* PROVIDED RECORDS

● ● ● ● ●

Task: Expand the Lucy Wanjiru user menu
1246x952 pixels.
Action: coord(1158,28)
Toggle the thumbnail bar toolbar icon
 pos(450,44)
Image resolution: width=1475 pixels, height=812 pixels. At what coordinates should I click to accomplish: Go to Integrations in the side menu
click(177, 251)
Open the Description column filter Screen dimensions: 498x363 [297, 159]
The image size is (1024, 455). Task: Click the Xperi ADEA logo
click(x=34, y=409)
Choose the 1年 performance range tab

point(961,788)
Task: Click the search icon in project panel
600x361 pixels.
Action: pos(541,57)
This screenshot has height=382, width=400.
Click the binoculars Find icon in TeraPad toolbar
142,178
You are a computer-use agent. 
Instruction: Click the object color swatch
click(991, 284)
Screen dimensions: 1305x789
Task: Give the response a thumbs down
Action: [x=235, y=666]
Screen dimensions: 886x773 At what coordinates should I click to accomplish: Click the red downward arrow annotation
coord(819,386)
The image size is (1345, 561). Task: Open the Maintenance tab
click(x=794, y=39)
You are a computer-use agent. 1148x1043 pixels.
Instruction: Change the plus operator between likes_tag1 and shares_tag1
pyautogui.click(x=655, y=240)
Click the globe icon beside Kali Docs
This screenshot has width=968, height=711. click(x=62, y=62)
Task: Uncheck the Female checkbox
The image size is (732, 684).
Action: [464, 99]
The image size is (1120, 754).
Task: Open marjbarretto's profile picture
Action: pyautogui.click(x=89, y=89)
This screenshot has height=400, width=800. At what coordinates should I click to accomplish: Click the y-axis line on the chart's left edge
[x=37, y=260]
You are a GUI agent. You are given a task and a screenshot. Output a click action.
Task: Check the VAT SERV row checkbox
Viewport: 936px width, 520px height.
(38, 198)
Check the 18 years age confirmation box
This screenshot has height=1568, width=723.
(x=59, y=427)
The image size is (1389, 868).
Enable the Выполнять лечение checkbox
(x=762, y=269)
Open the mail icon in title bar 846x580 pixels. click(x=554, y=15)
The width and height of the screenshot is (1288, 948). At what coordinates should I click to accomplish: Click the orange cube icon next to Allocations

● ● ● ● ●

* TASK STATEMENT
The response should consist of the entries above, retyped exactly.

* TASK ANSWER
Task: Expand the Lucy Wanjiru user menu
1246x952 pixels.
Action: coord(1158,28)
Toggle the thumbnail bar toolbar icon
 pos(450,44)
Image resolution: width=1475 pixels, height=812 pixels. At what coordinates should I click to accomplish: Go to Integrations in the side menu
click(177, 251)
Open the Description column filter Screen dimensions: 498x363 [297, 159]
The image size is (1024, 455). Task: Click the Xperi ADEA logo
click(x=34, y=409)
Choose the 1年 performance range tab

point(961,788)
Task: Click the search icon in project panel
600x361 pixels.
Action: pos(541,57)
This screenshot has height=382, width=400.
Click the binoculars Find icon in TeraPad toolbar
142,178
You are a computer-use agent. 
Instruction: Click the object color swatch
click(991, 284)
Screen dimensions: 1305x789
Task: Give the response a thumbs down
Action: [x=235, y=666]
Screen dimensions: 886x773 At what coordinates should I click to accomplish: Click the red downward arrow annotation
coord(819,386)
The image size is (1345, 561). Task: Open the Maintenance tab
click(x=794, y=39)
You are a computer-use agent. 1148x1043 pixels.
Instruction: Change the plus operator between likes_tag1 and shares_tag1
pyautogui.click(x=655, y=240)
Click the globe icon beside Kali Docs
This screenshot has width=968, height=711. click(x=62, y=62)
Task: Uncheck the Female checkbox
The image size is (732, 684).
Action: [464, 99]
The image size is (1120, 754).
Task: Open marjbarretto's profile picture
Action: pyautogui.click(x=89, y=89)
This screenshot has height=400, width=800. At what coordinates should I click to accomplish: Click the y-axis line on the chart's left edge
[x=37, y=260]
You are a GUI agent. You are given a task and a screenshot. Output a click action.
Task: Check the VAT SERV row checkbox
Viewport: 936px width, 520px height.
(38, 198)
Check the 18 years age confirmation box
This screenshot has height=1568, width=723.
(x=59, y=427)
The image size is (1389, 868).
Enable the Выполнять лечение checkbox
(x=762, y=269)
Open the mail icon in title bar 846x580 pixels. click(x=554, y=15)
The width and height of the screenshot is (1288, 948). At what coordinates should I click to accomplish: Click the orange cube icon next to Allocations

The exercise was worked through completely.